|METALS OUTLOOK: Looking For Gold To Retain Gains Next Week |
29 June 2012, 2:15 p.m.
By Debbie Carlson
Of Kitco News
(Kitco News) - Gold’s stout rally Friday on the back of news that European Union banks will get some help could spillover to next week, with many market observers watching to see how the metal behaves now that it is back over the $1,600 an ounce level.
Prices were higher on the day and the week. The most-active August gold contract on the Comex division of the New York Mercantile Exchange rose Friday, settling at $1,604.20 an ounce, up 2.38% on the week. September silver rose Friday, settling at $27.612 an ounce, up 3.32% on the week.
In the Kitco gold survey, 24 responded this week. Of those 24 participants, 14 see prices up, while four see prices down, and six are neutral. Market participants include bullion dealers, investment banks, futures traders, money managers and technical-chart analysts.
Gold and other markets rose sharply on Friday, buoyed by news out the EU Summit that allowed some help for troubled banks. Because of the news, the U.S. dollar fell as traders took a “risk-on” stance. Market observers said the most important piece of information out of the deal is that the European Financial Stability Facility and European Stability Mechanism will be used to support sovereign debt. That will help recapitalize struggling banks.
Edward Meir, commodities consultant with INTL FCStone said this news is supportive for gold and other precious metals because German Chancellor Angela Merkel capitulated and allowed some of the stimulus measures. It might be a sign that markets could expect further expansion of easier monetary policy down the road, he said.

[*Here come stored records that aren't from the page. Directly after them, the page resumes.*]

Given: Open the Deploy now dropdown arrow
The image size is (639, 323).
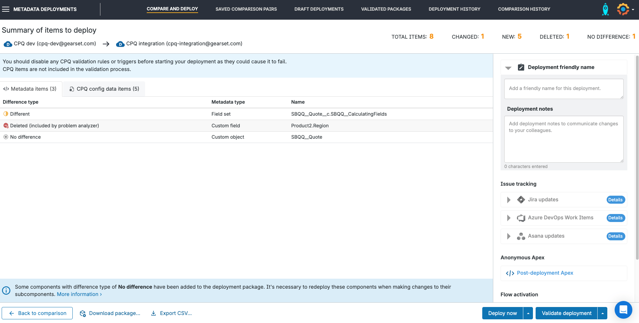Looking at the screenshot, I should pyautogui.click(x=528, y=313).
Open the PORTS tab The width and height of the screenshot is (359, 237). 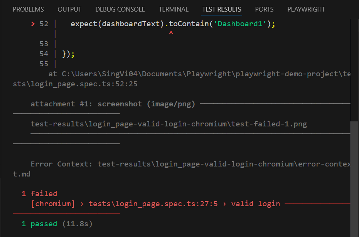pyautogui.click(x=264, y=9)
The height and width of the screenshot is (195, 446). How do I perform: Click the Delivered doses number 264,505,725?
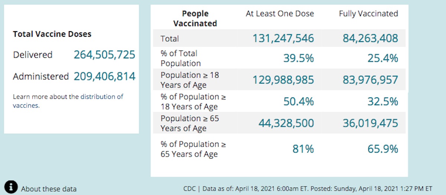pos(104,55)
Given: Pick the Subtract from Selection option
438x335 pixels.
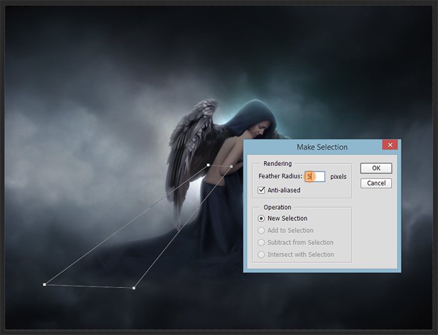Looking at the screenshot, I should point(262,242).
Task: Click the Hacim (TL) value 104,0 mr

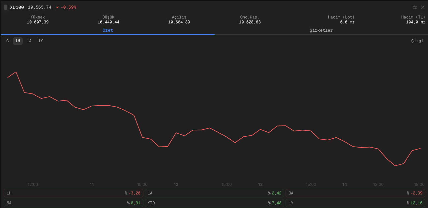Action: coord(415,22)
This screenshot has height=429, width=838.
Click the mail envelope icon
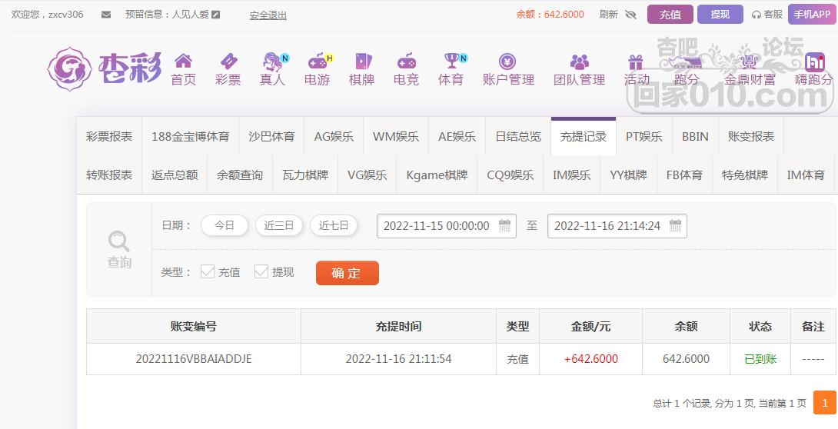click(x=106, y=15)
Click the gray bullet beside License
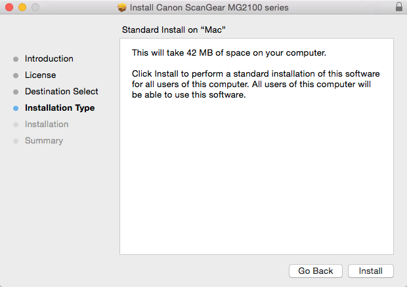The image size is (407, 287). [16, 75]
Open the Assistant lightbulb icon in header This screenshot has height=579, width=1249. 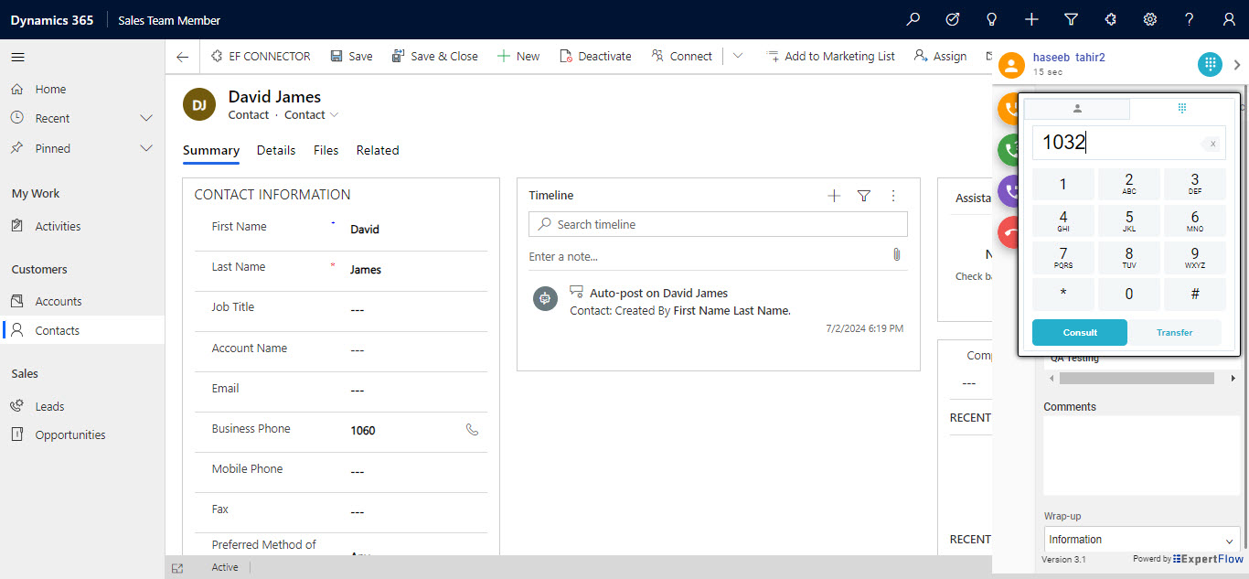tap(991, 19)
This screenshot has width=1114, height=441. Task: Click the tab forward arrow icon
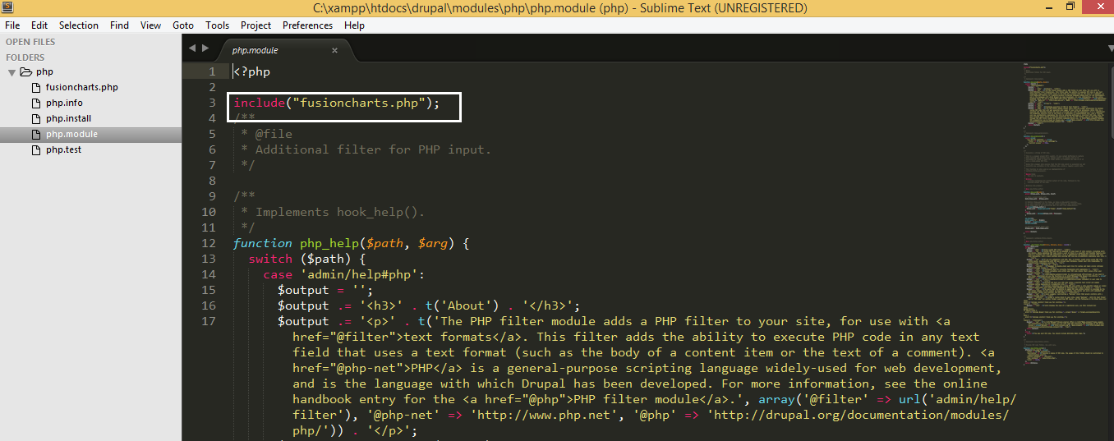point(205,48)
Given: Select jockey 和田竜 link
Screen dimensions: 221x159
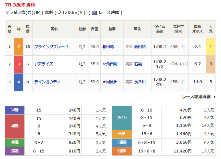Looking at the screenshot, I should [108, 46].
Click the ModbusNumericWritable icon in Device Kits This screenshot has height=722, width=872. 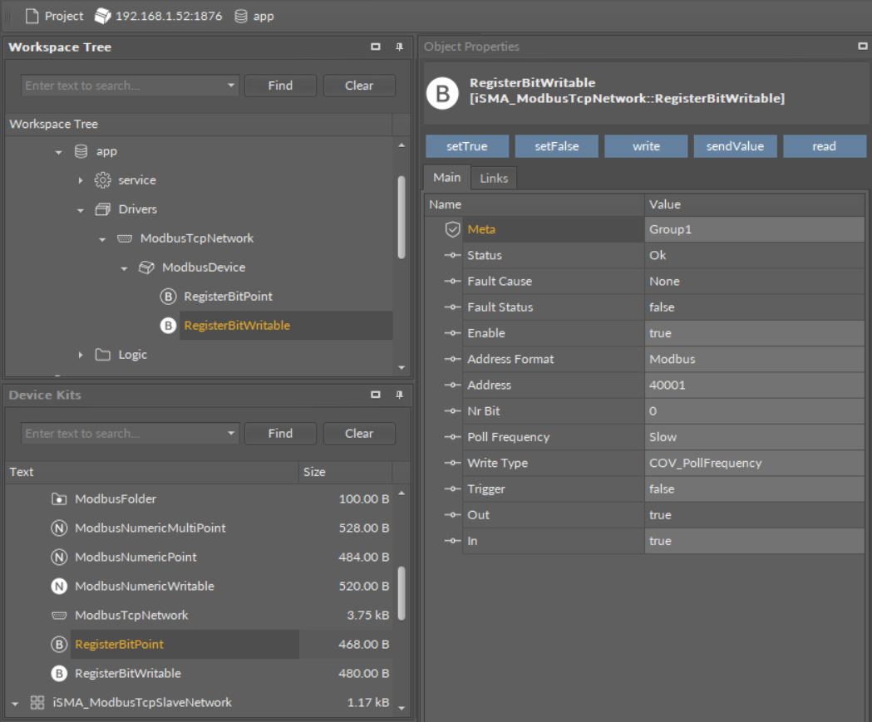point(59,587)
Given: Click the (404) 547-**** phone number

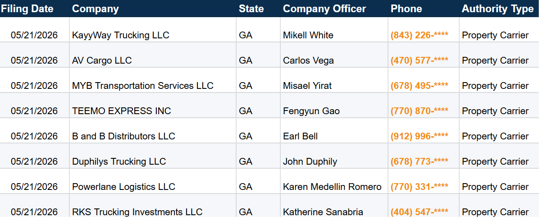Looking at the screenshot, I should pyautogui.click(x=420, y=212).
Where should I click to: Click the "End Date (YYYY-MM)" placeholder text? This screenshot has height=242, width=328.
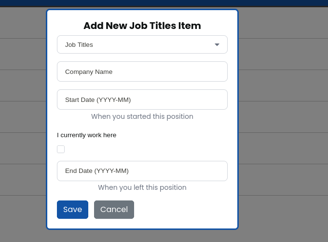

“I see this (EU news) supporting markets for a while. The market rally may eventually fizzle out, but I see this lasting a bit long, at least until August when the markets will demand a bit more action…. It wasn’t everything they wanted, but net-net I see metals higher next week,” he said.
Yet Meir said he doesn’t expect gold to move out of its recent range of support at $1,520 area and resistance around $1,640.
Technical chart analysts are keeping a close eye on moving averages for gold, as the rally back to the $1,600 area pushed the metal in contact with short-term moving averages. The 10-day average is at $1,589.20, the 20-day average is at $1,600.70 and the 50-day average is at $1,604.10. August gold’s close above all of those levels is a good omen for bulls, said Charles Nedoss, senior market strategist at Kingsview Financial.
The news about more financial help for troubled eurozone countries was a surprise and secured strong gains for markets, but some market watchers are not sure how long Friday’s strength can last.
Because much work is left to be done, other market participants said the gains in riskier assets such as equities may be short-lived. Further, the U.S. dollar may rebound and that may put pressure on commodities, including gold.
“Given the euro zone weak economic fundamentals and the potential for a rate cut at next week’s ECB (European Central Bank) meeting, we expect the euro to remain under pressure,” said Brown Brothers Harriman analysts.
Looking ahead to next week, market participants said they are expected lighter volumes because of public holidays. Canada will be closed on Monday for Canada Day, while the U.S. is closed on Wednesday for Independence Day. Sometimes shortened work weeks cause slow trade in tight ranges, but sometimes the lack of market participants can cause trade to be more volatile.
In addition to the ECB meeting, the Bank of England also meets with odds high that there will be sort of easier monetary policy. In the U.S., the June unemployment data will be released.
Meir said he is not looking for any surprises out the of the U.S. jobs data. A survey of economists by MarketWatch estimates the unemployment rate will hold at 8.2% and 100,000 jobs will be created.
If the data comes out as expected, gold could be stable as the market might hope a less-than-stellar report would encourage ideas of potential stimulus from the Federal Reserve, he said.
“Anything that shows a slowdown of the economy would hint at easing,” Meir said.